The promising potential of AI and network convergence in improving networking performance and enabling new service capabilities has recently attracted significant interest. Existing network AI solutions, while powerful, are mainly built based on the close-loop and passive learning framework, resulting in major limitations in autonomous solution finding and dynamic environmental adaptation. Agentic AI has recently been introduced as a promising solution to address the above limitations and pave the way for true generally intelligent and beneficial AI systems. The key idea is to create a networking ecosystem to support a diverse range of autonomous and embodied AI agents in fulfilling their goals.
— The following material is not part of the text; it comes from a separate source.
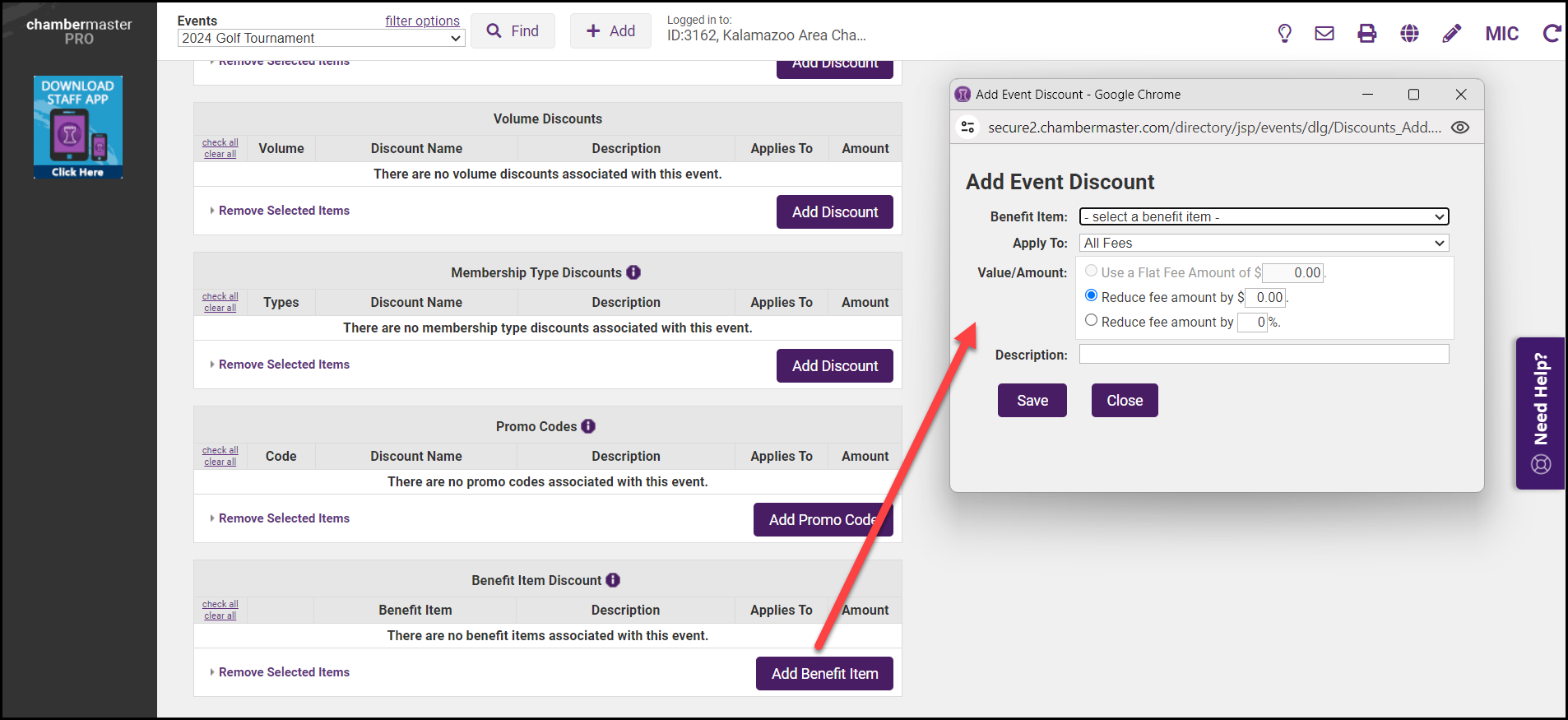Open the envelope mail icon
1568x720 pixels.
[x=1324, y=33]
In this paper, we focus on the novel challenges and requirements of agentic AI networking. We propose AgentNet, a novel framework for supporting interaction, collaborative learning, and knowledge transfer among AI agents. We introduce a general architectural framework of AgentNet and then propose a generative foundation model (GFM)-based implementation in which multiple GFM-as-agents have been created as an interactive knowledge-base to bootstrap the development of embodied AI agents according to different task requirements and environmental features. We consider two application scenarios, digital-twin-based industrial automation and metaverse-based infotainment system, to describe how to apply AgentNet for supporting efficient task-driven collaboration and interaction among AI agents.

Paper Structure

This paper contains 19 sections, 4 figures, 1 table.

Figures (4)

  • Figure 1: The agent development pipeline (top-right subplot) and the general architectural framework of AgentNet (bottom subplot) including infrastructure (cloud data center, edge servers, UEs, and network infrastructure), environment (physical reality and virtual reality environments), application tasks and goals, agents and agent controller.
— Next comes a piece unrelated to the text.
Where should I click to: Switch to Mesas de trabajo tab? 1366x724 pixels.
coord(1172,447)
  • Figure 2: KPI Requirements of two application scenarios, metaverse-based infotainment and digital twins-based industrial automation, on the 6 key performance metrics, measured by model generalization error (Model), non-i.i.d. level of environmental sensing datasets (Environment), knowledge-associated domain specialty (Knowledge), computational and communication resource cost measured by energy consumptions (Resource), task goal relevant inception scores (Goal), and model bias under adversarial attacks (Security), respectively, all in normalized values.
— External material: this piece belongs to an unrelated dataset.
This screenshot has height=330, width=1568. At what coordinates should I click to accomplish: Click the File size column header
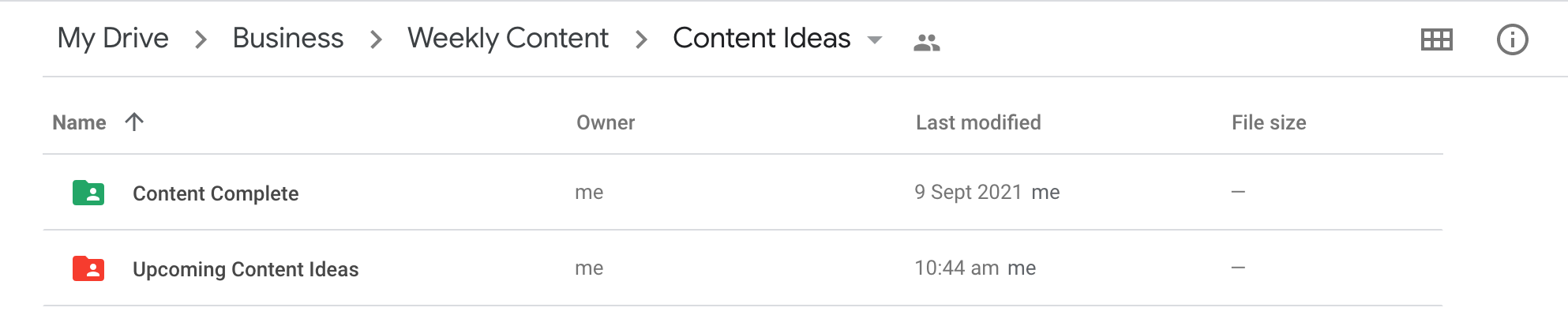[1268, 122]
  • Figure 3: An implementation of AgentNet based on GF-agents for digital twins-based industrial automation: the predicted network traffic with and without the added robotic arm is shown in the right-top subplot, the spectrogram of physical environment caused by the operation of the added robotic arm is shown in the right-middle subplot, and the final evaluation results about physical-layer and network-layer impacts are listed in the text at the right-bottom subplot.
  • Figure 4: An implementation of GF-agent-based AgentNet for metaverse-based infotainment system: the estimated CSIs in 5 uplink and downlink channels are shown in the middle-left and middle-right subplots, respectively, and the estimated bandwidth required with and without adjusting video resolutions for the network layer is shown in the center-top subplot.